大規模データ更新・削除を“安全に分割実行”するための汎用ツール

DBRE (DataBase Reliability Engineering)チームの taka-h です。

大規模なデータ更新や削除は、やりたいこと自体はSQLで表現できても、そのまま一度に実行すると運用上のリスクが高くなります。例えば大きなトランザクションが発生すると、レプリケーション遅延やDB負荷の増大、UNDOログの肥大化などにつながり、結果としてサービス影響を招く可能性があります。

そこで私たちは、UPDATE/DELETEのような「最終的にやりたい操作」をSQLに近い形で記述しつつ、実行時には安全な単位に分割して処理できる汎用ツールを実装しました。さらに、実行中に処理速度などの設定を変更できることや、監視結果に応じて自動で一時停止できることなど、実運用で必要になる制御も組み込んでいます。

本記事では、なぜこの問題が起きるのか、従来どのように回避してきたのか、そして今回のツールがどのように安全性と運用性を両立するのかを紹介します。最後に、ツールのREADMEも公開するので、同様の課題を持つ方が自分たちの環境に合わせて実装する際の叩き台として使えるはずです。

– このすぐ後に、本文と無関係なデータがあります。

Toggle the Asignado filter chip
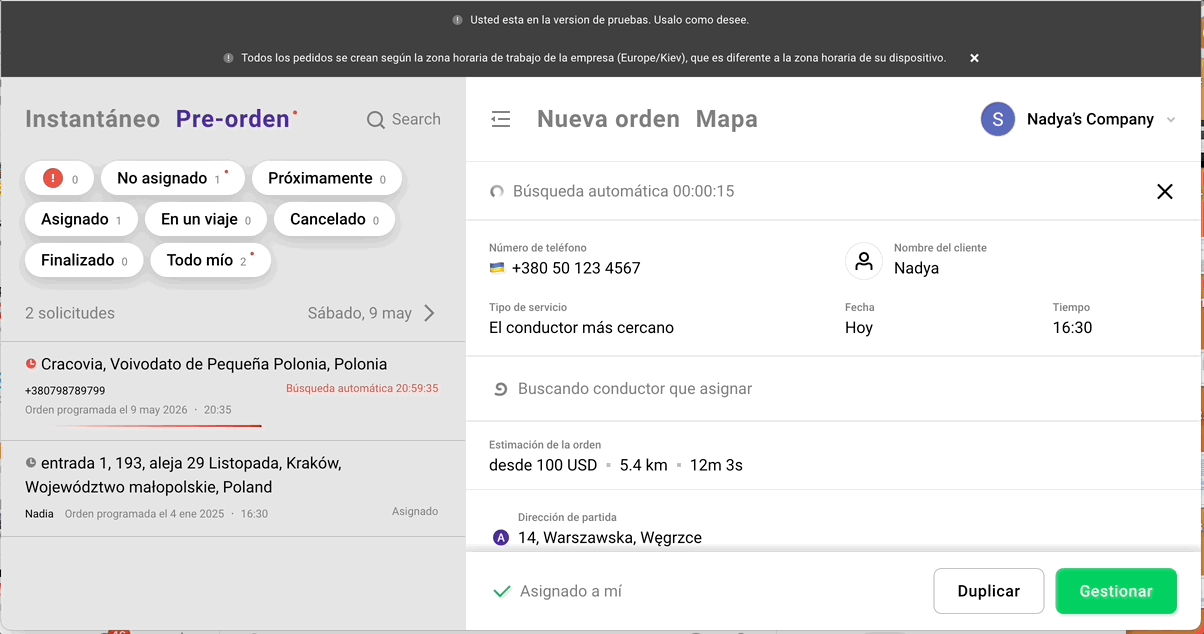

なおこのツールは、社内の次のようなデータベース運用の支援を前提とします。

  • データをアーカイブ/削除する
  • データをバックフィルする
  • データを一括で更新する

大規模データの更新/削除操作における課題

小規模なデータベースであれば、目的のSQLをそのまま実行しても問題にならないことがあります。一方で、一定以上の規模のデータを扱う場合は、同じSQLでも“そのまま一括実行する”こと自体がリスクになります。

主な理由は、処理対象が多いと大きなトランザクションが発生しやすく、その副作用がDB全体に波及するためです。具体的には、変更の伝播(レプリケーションなど)に遅延が発生したり、DBが高負荷になったり、UNDOログが肥大化して回復や性能に影響が出たりします。

このような場合の従来の方針は、「対象を小分けにして処理する」でした。たとえば、対象の主キーをある程度の件数に分割し、短いトランザクションを繰り返すようなSQLを作成してもらったり、専用の使い切りのスクリプトを都度用意して対応していました。

BEGIN;
-- 対象の主キーを少量ずつ指定して処理する
DELETE FROM items WHERE id IN (...);
COMMIT;
SLEEP ...;

ただし、毎回使い切りのスクリプトを作ったり、対象主キーを取り出して分割したりするのは手間です。依頼者側に“安全な形のSQL”を組み立ててもらう必要が出るなど、運用コストが積み上がっていきます。

そこで、この問題に対して汎用的な解決策を提供するツールを実装しました。

解決策: 汎用化ツール

このツールでは、利用者は「最終的に達成したい条件」をSQLに近い形で記述します。一方で実行時には、その条件に合致する対象を主キー単位で取得し、バッチに分割して短いトランザクションを繰り返すことで、安全にUPDATE/DELETEを進められるようにしています。

ツールのコンフィグのイメージ

また、実運用では「削除や更新の進捗」とは独立に、DB全体が高負荷になったり、想定外の問題が発生したりします。そのため、状況に応じて処理速度や挙動を調整できること、そして必要なら自動的に一時停止できることが重要です。

この要件に対して本ツールでは、処理間隔やバッチサイズなどの設定を実行中に変更できる機能を持たせています。これは、MySQLのオンラインスキーマ変更ツールである gh-ost が「実行中に操作を制御できる」点で運用上便利なのと同じ発想です。さらに、監視結果に応じて自動で処理を一時停止する仕組みも組み込んでいます。

最終的なコンフィグ例は上図の通りです。実行したい条件(SQLに近い記述)と、どう安全に実行するか(運用上の関心事項)を分離して設定できます。また、processingに属する項目の多くは実行中に変更可能です。

このツールは主に生成AIを利用して実装し、動作確認のうえ社内で既に利用しています。コード自体のOSSとしての公開にはふみきれなかったのですが、次の章でこのツールのREADME.mdを公開します。これをご利用の環境に合わせた要件の追加、修正をしていただいた上で、生成AIを利用し同様のツールが利用できるようになることを期待しています。

もし試してみて有用だった点や改善アイデアがあれば、SNSなどで議論いただけると嬉しいです。また、「メルカリのDBREチームの公開したREADME.mdで作ってみた」ということで宣伝いただけるとありがたいです。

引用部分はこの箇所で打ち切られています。